À l’occasion du 64e anniversaire du premier essai nucléaire français en Algérie, « Le Gerboise Bleue », l’organisation SHOAA for Human Rights a organisé un webinaire, animé par la responsable du programme Imène HMILI. Cet événement a réuni d’éminents experts pour aborder les répercussions continues de cet essai nucléaire inaugural en Algérie, et pour examiner ses effets sur les droits de l’homme, la sécurité, l’environnement ainsi que la nécessité de la paix mondiale en appelant à un traité interdisant les armes nucléaires (TPNW).
Les principales interventions de nos estimés intervenants incluent :
- Rachid Aouine, directeur de SHOAA for Human Rights, a souligné le rôle crucial du plaidoyer dans la mobilisation des ONG, des experts et des parties prenantes clés afin de sensibiliser aux conséquences des essais nucléaires, mettant particulièrement l’accent sur le récit algérien dans un contexte mondial plus large.
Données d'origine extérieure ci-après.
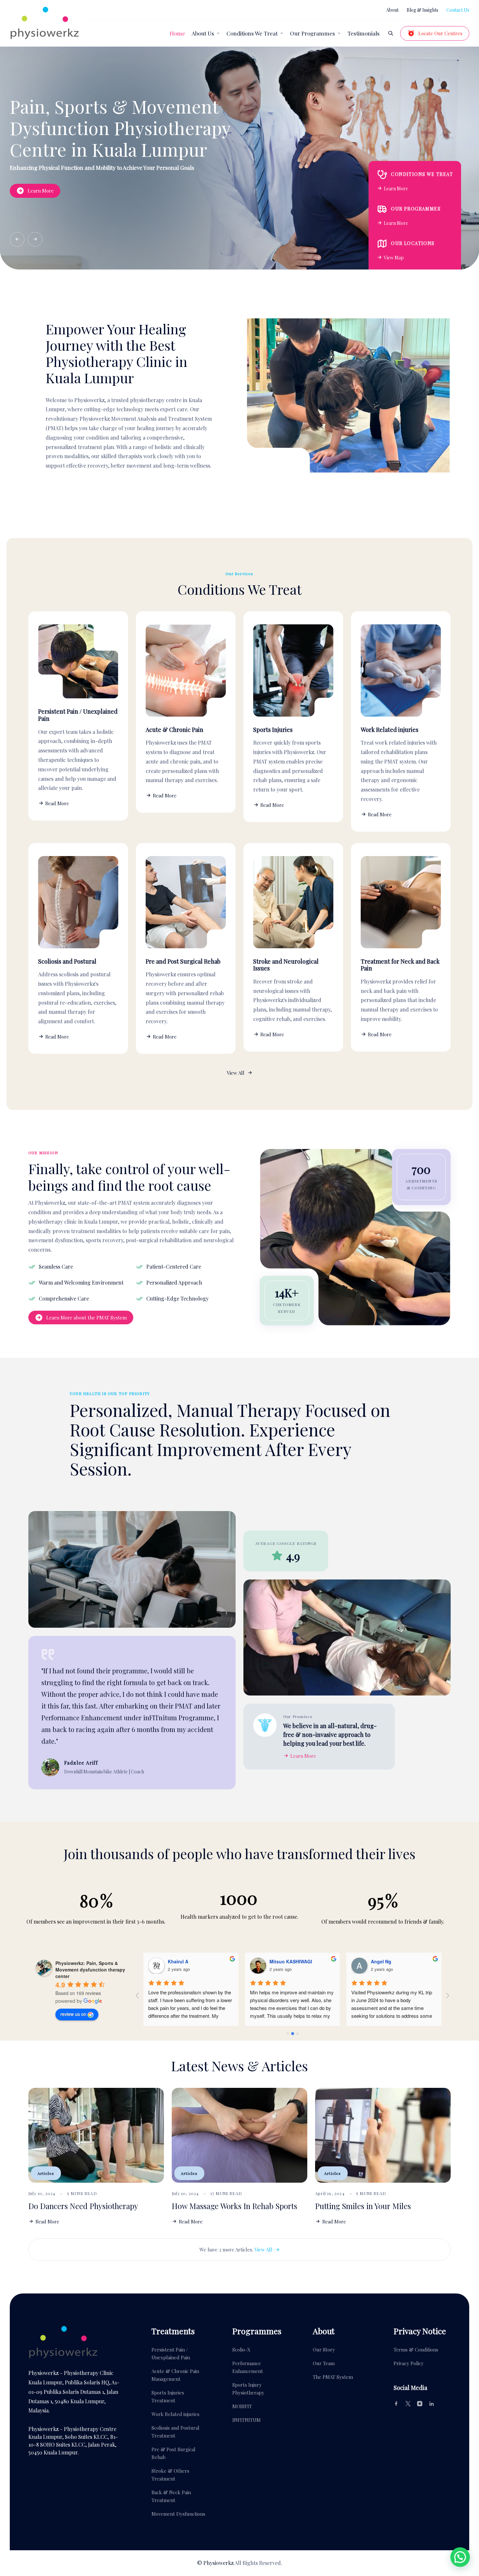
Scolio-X (241, 2349)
- Dr. Marcos A. Orellana, rapporteur spécial des Nations Unies sur les substances toxiques et les droits de l’homme, a détaillé les retombées mondiales des expositions toxiques. Il a insisté sur la nécessité d’une solidarité internationale pour atténuer les impacts sur les communautés affectées par les essais nucléaires, dénonçant le déversement de déchets toxiques comme une injustice environnementale flagrante. Le Dr Orellana a plaidé pour une justice transitionnelle et a souligné l’importance du TPNW dans les processus de guérison et de réhabilitation.
- Patrice Bouveret, directeur de l’Observatoire des armements, a exploré les conséquences spécifiques des essais nucléaires en Algérie, mettant en avant les graves impacts environnementaux et sanitaires pour les populations locales. Il a insisté sur la nécessité pour le gouvernement français de divulguer la cartographie complète des sites d’essais nucléaires et de déchets toxiques. Il a salué les premières étapes du dialogue entre les autorités françaises et algériennes, notamment à travers un comité d’historiens visant à réconcilier et à traiter les séquelles persistantes de ces essais.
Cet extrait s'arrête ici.